DPP legislators hit KMT vice chairman with fraud charges

By Stephanie Low  /  STAFF REPORTER

A group of DPP legislators yesterday alleged that KMT Vice Chairman Vincent Siew (蕭萬長) covered up fraud and other irregularities involving the management of the China Technical Consultants Incorporated (CTCI) Foundation, a government-funded organization of which Siew is a senior adviser.

The legislators did not explain exactly how Siew covered up for his associates.

The lawmakers, including Tu Wen-ching (杜文卿), Tsai Huang-liang (蔡煌瑯) and Hsieh Ming-yuan (謝明源), said that they would hand over evidence of the illegalities to the Investigation Bureau, demanding that Premier Yu Shyi-kun and Minister of Economic Affairs Lin Yi-fu (林義夫) look into the matter and punish those responsible.

Siew immediately rejected the allegations, saying that he had never participated in the foundation's business affairs and had no idea as to how it was being operated.

The CTCI Foundation, founded in 1959 with donations from state-run enterprises, including Chinese Petroleum Corp and the Taiwan Power Company, is subject to the supervision of the Ministry of Economic Affairs.

The foundation, set up by the CTCI Corp (中鼎工程公司) in 1979 as a joint venture, holds 36.83 percent of the company's stocks.

CTCI provides consultancy services on energy conservation and environmental issues and carries out general research and development in these areas.

It depends largely on government-subsidized projects.

Liu Wei-teh (劉維德), a former director-general of the Board of Foreign Trade, and Yu Chun-yen (余俊彥), a former board official, are chairmen of the CTCI Foundation and CTCI Corp, respectively.

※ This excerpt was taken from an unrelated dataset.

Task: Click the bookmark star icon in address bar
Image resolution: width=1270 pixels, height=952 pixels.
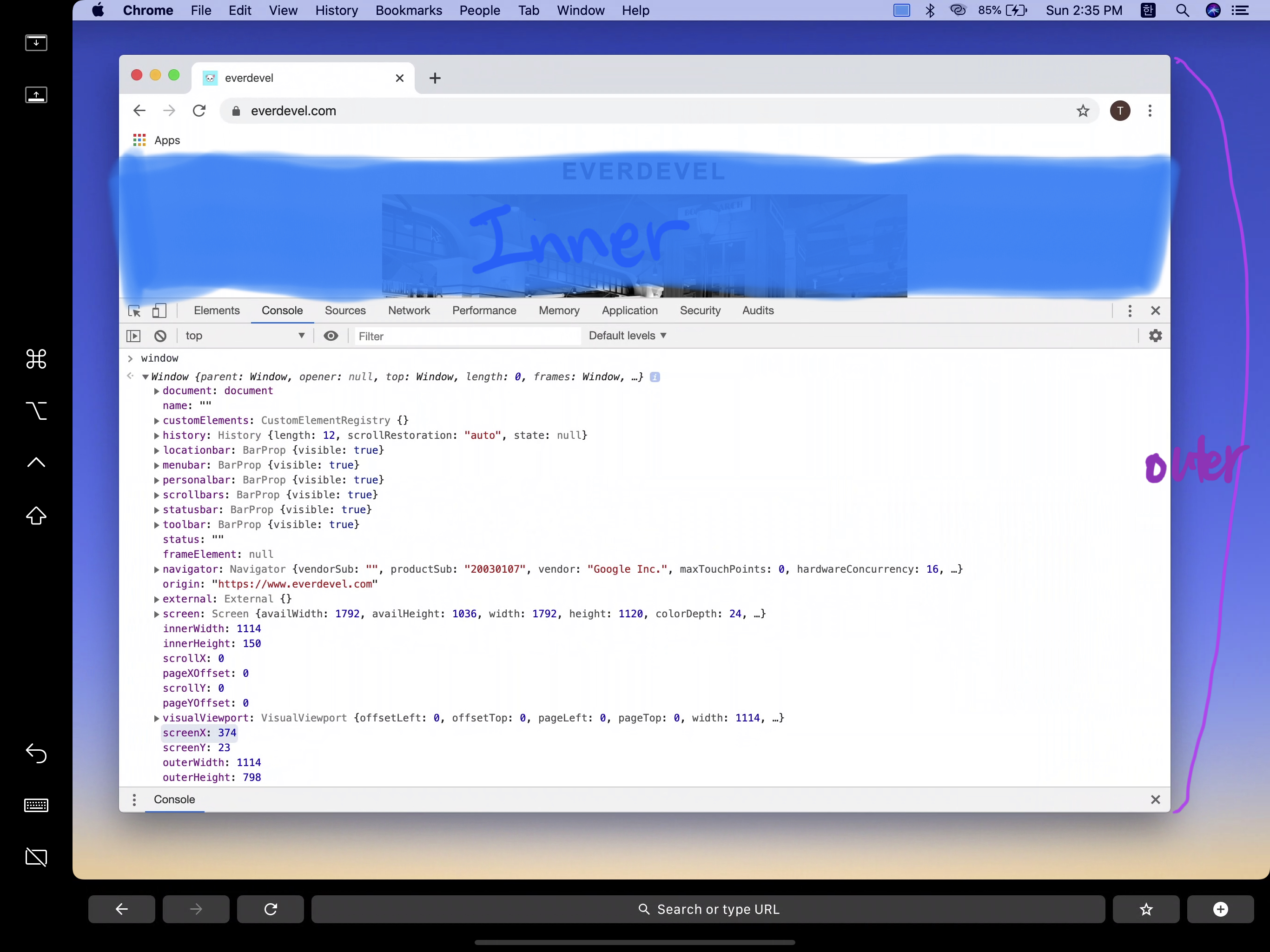Action: (1083, 111)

According to the DPP legislators, Siew, Liu and Yu were colleagues at the Board of Foreign Trade.

After Siew stepped down from the premiership two years ago, Liu hired him as the foundation's senior adviser at NT$300,000 per month and offered him a spacious office .

As senior adviser, the legislators said, Siew covered up for Liu and Yu in a bid to buy up CTCI stock through a "fake foreign investor," -- a subsidiary company set up by the CTCI in Singapore also headed by Yu -- in an effort to amass a controlling interest in CTCI.

In what way the setting up of the subsidiary company was illegal was also left unexplained by lawmakers.

The legislators said that Liu, fearing that he might be replaced as chairman after the DPP came to power, maneuvered to control the board of the CTCI Corp to try to wrest authority over the company from the Ministry of Economic Affairs.

These machinations are ongoing, the lawmakers said.

Siew, who is currently on a trip to Japan, said through his aides that none of the things alleged by the DPP lawmakers have anything to do with him.

Siew reiterated that although he has served as a senior adviser to the CTCI Foundation since leaving office, he has not played a part in operations of the foundation.